Les monnayages des cités : conclusion
p. 347-349
Texte intégral
1L’étude du monnayage des cités ne se prêtait évidemment pas, comme celle des monnayages de Carthage et des rois berbères, à un découpage chronologique. Nous avons dû substituer à ce dernier une division géographique qui, si elle avait l’inconvénient d’un plus grand morcellement, faisait davantage ressortir la grande diversité de ces cités, et, par là-même, leur intérêt pour une étude régionale de l’Afrique du Nord.
2On remarquera de prime abord l’apparition tardive des émissions poliades. Les deux premières cités à battre monnaie après Carthage en Afrique sont Utique (?) et Iol. Elles le font dans le contexte de la deuxième guerre punique ou après cette dernière, concrétisant, dans le cas d’Utique, la fin de la suprématie sans partage de Carthage au Maghreb oriental, et dans le cas de Iol les avancées dans le Maghreb central de l’économie monétaire à la faveur du conflit. Ces deux foyers monétaires, importants régionalement, représentent pourtant peu de chose à l’échelle de l’Afrique du Nord. Le véritable mouvement de monétarisation qui suit, entre 200 et 30 av. J.-C., sera dû, dans le centre du Maghreb, aux rois numides héritiers de Massinissa, et plus tard, à l’ouest, aux souverains maurétaniens, avec le concours des cités. À l’est, la République romaine, héritière de Carthage, ne se soucie guère de répandre son monnayage dans la province ou d’encourager les frappes des cités locales.

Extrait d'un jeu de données
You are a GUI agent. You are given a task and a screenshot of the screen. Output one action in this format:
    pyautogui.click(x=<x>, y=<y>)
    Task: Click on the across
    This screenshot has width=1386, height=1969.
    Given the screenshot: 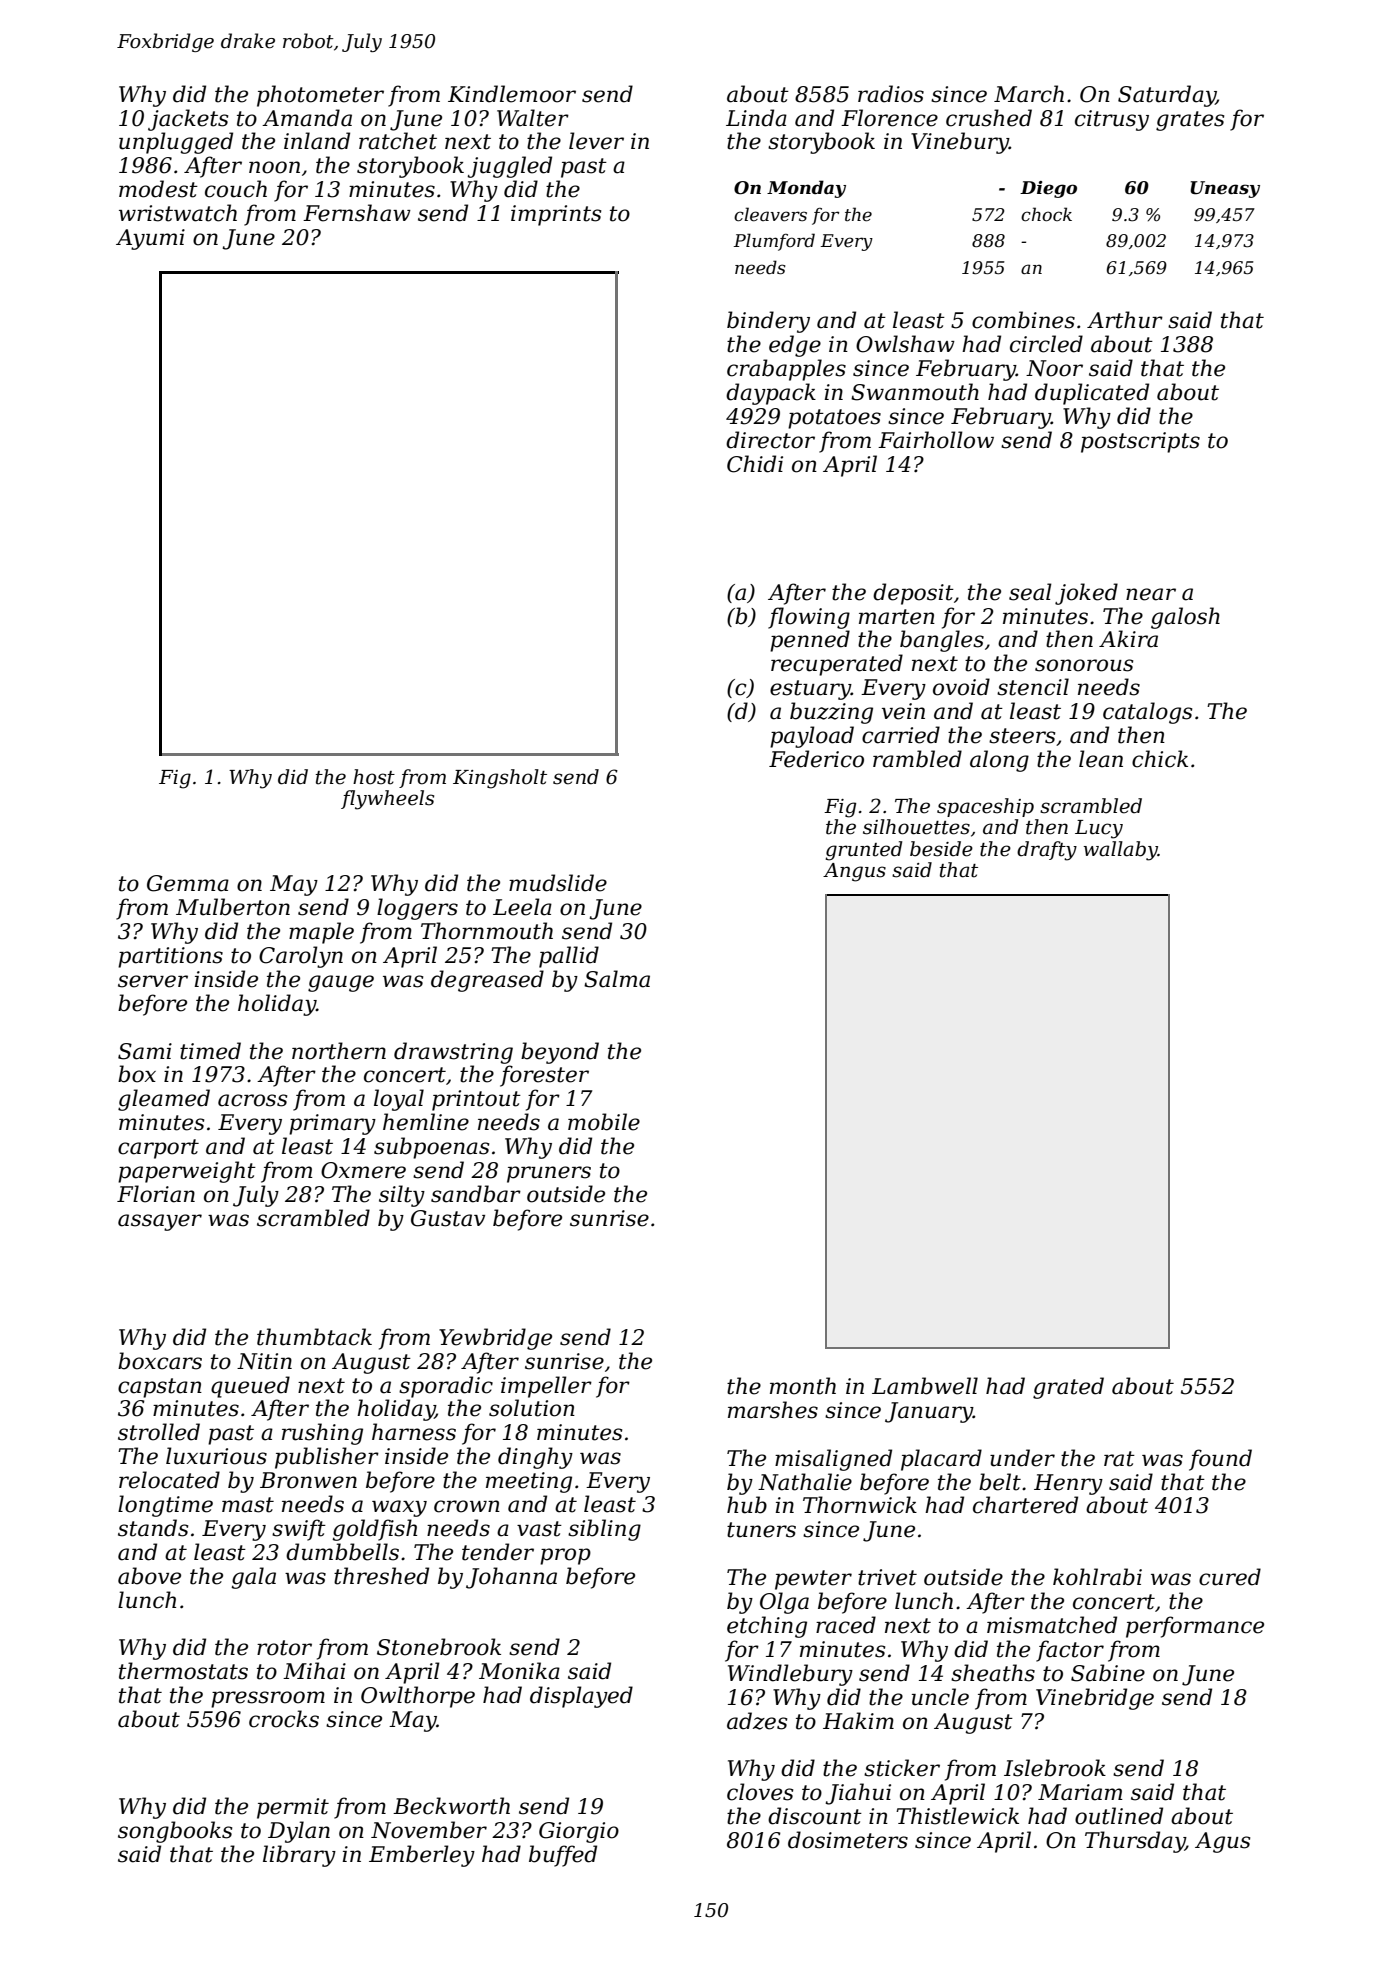 What is the action you would take?
    pyautogui.click(x=252, y=1100)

→ CONSIGNES
- A) Recopiez le passage du texte sur le monnayage des cités, de « Les monnayages des » à « régionale de l’Afrique du Nord. ».
- B) Veuillez traduire en anglais cette phrase du texte sur le monnayage des cités : « Ces deux foyers monétaires, importants régionalement, représentent pourtant peu de chose à l’échelle de l’Afrique du Nord. »
- C) Relevez tous les noms de villes cités dans le texte sur le monnayage des cités.

→ RÉPONSES PAR CONSIGNE
- A)
Les monnayages des cités : conclusion
p. 347-349
Texte intégral
1L’étude du monnayage des cités ne se prêtait évidemment pas, comme celle des monnayages de Carthage et des rois berbères, à un découpage chronologique. Nous avons dû substituer à ce dernier une division géographique qui, si elle avait l’inconvénient d’un plus grand morcellement, faisait davantage ressortir la grande diversité de ces cités, et, par là-même, leur intérêt pour une étude régionale de l’Afrique du Nord.

- B) These two minting centers, important at the regional level, nevertheless amount to little on the scale of North Africa.

- C) Carthage, Utique, Iol